Requirement 1. In the article on gender equality in academia, condense the paragraph beginning "Identify the barriers, focus on gender awareness training" into a short bulleted list that keeps its main facts.
Requirement 2. From the article on gender equality in academia, output the passage starting with "Identify the barriers, focus" and going on through "more female professors.", word for word.

Source extract.

Small Changes Make a Big Difference

Identify the barriers, focus on gender awareness training and always base your work on collected DATA, not on perception. Remember that even small changes can make a big difference and that men also benefit from a better gender climate. Professor Joan Bathon from Johns Hopkins University reported on the successful ”Hopkins experience” that lead to higher female salaries and more female professors.

 

Gender discussions often tend to become very emotional but when Professor Joan Bathon accounts for the gender improvement work that has been done at her university she sticks only to facts. — The bottom line if you want to change gender structures, especially
in the scientific world, is to collect data, hard statistic facts on salaries, appointments,
fellowships etc. When we started our work we found huge salary gaps, sometimes around 25 percent, between men and women doing the same job. Only six percent of the department chairs were women and female professors and assistant professors were very
rare. We decided to find out why women didnt progress up to the ranks, why so many of them were likely to stay at very junior levels, says Joan Bathon who at the time was a member and later Chair of the Task Force on Academic Careers of Women in the Department of Medicine and participated in the analysis of the gender structure at Johns Hopkins.

— We have to understand that both men and women operate under the
same beliefs. Gender barriers are similiar across disciplines and probably across cultures. Gender schemas are subconscious and many decisions are unfortunately based on these schemas. But it is hard to see the invisible barriers, the ”glass ceiling” and the
”sticky floor”, she continues. — When you work with gender you will often be told not to make a mountain out of a molehill, but many molehills add up to a mountain. All these ”small” things, like women being interrupted more often than men, jokes and negative comments about women, the informal male networking, women not being invited to dinners etc etc, actually add up and form a pattern. At Johns Hopkins they also found
that one of the more obvious reasons for women not making it to the top was that they simply were not nominated for promotion by their division or departmental chiefs.

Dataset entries

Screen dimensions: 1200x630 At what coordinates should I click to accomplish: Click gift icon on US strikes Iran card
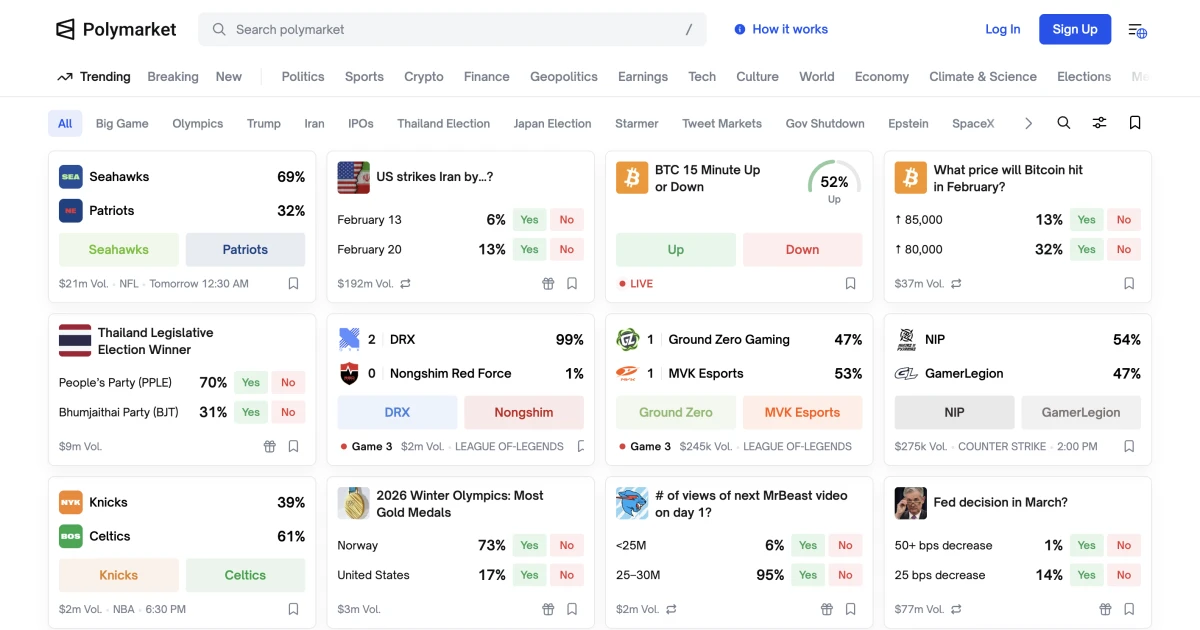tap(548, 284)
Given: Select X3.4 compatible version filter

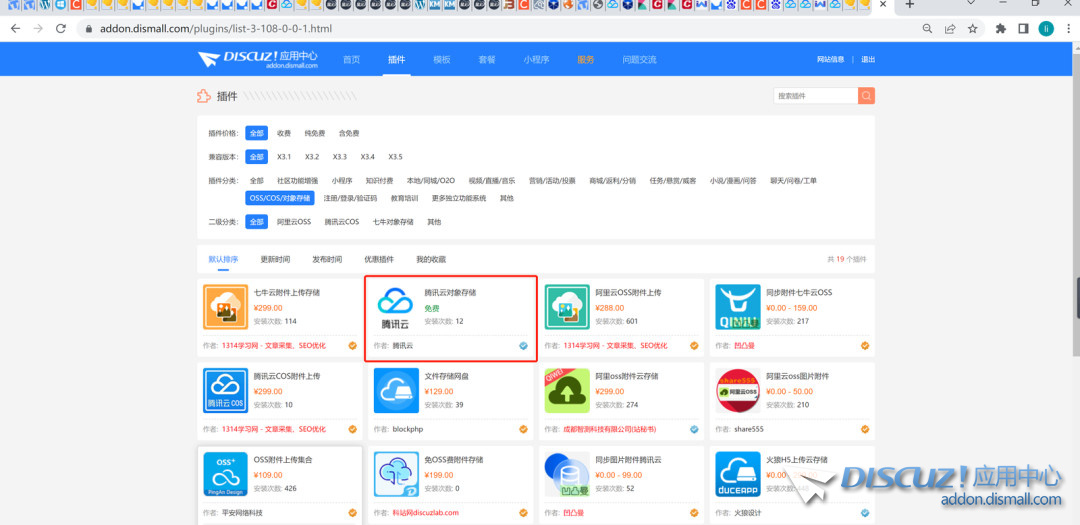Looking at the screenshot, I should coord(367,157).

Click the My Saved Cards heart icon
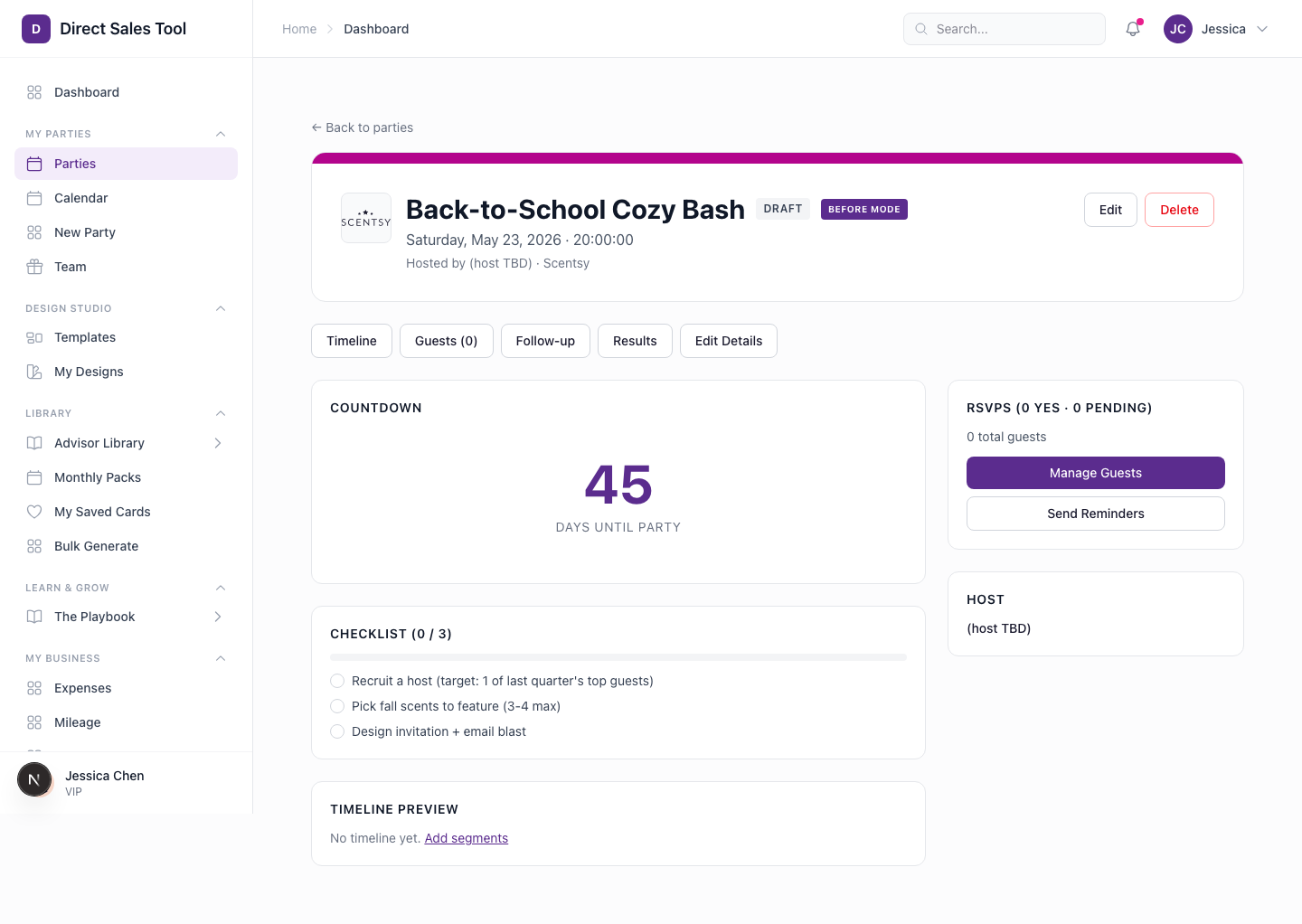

Answer area 1.
- Identify the barriers, focus on gender awareness training, and base the work on collected data rather than perception.
- Even small changes can make a big difference, and men also benefit from a better gender climate.
- Professor Joan Bathon of Johns Hopkins University reported on the successful "Hopkins experience," which led to higher female salaries and more female professors.

Answer area 2.
Identify the barriers, focus on gender awareness training and always base your work on collected DATA, not on perception. Remember that even small changes can make a big difference and that men also benefit from a better gender climate. Professor Joan Bathon from Johns Hopkins University reported on the successful ”Hopkins experience” that lead to higher female salaries and more female professors.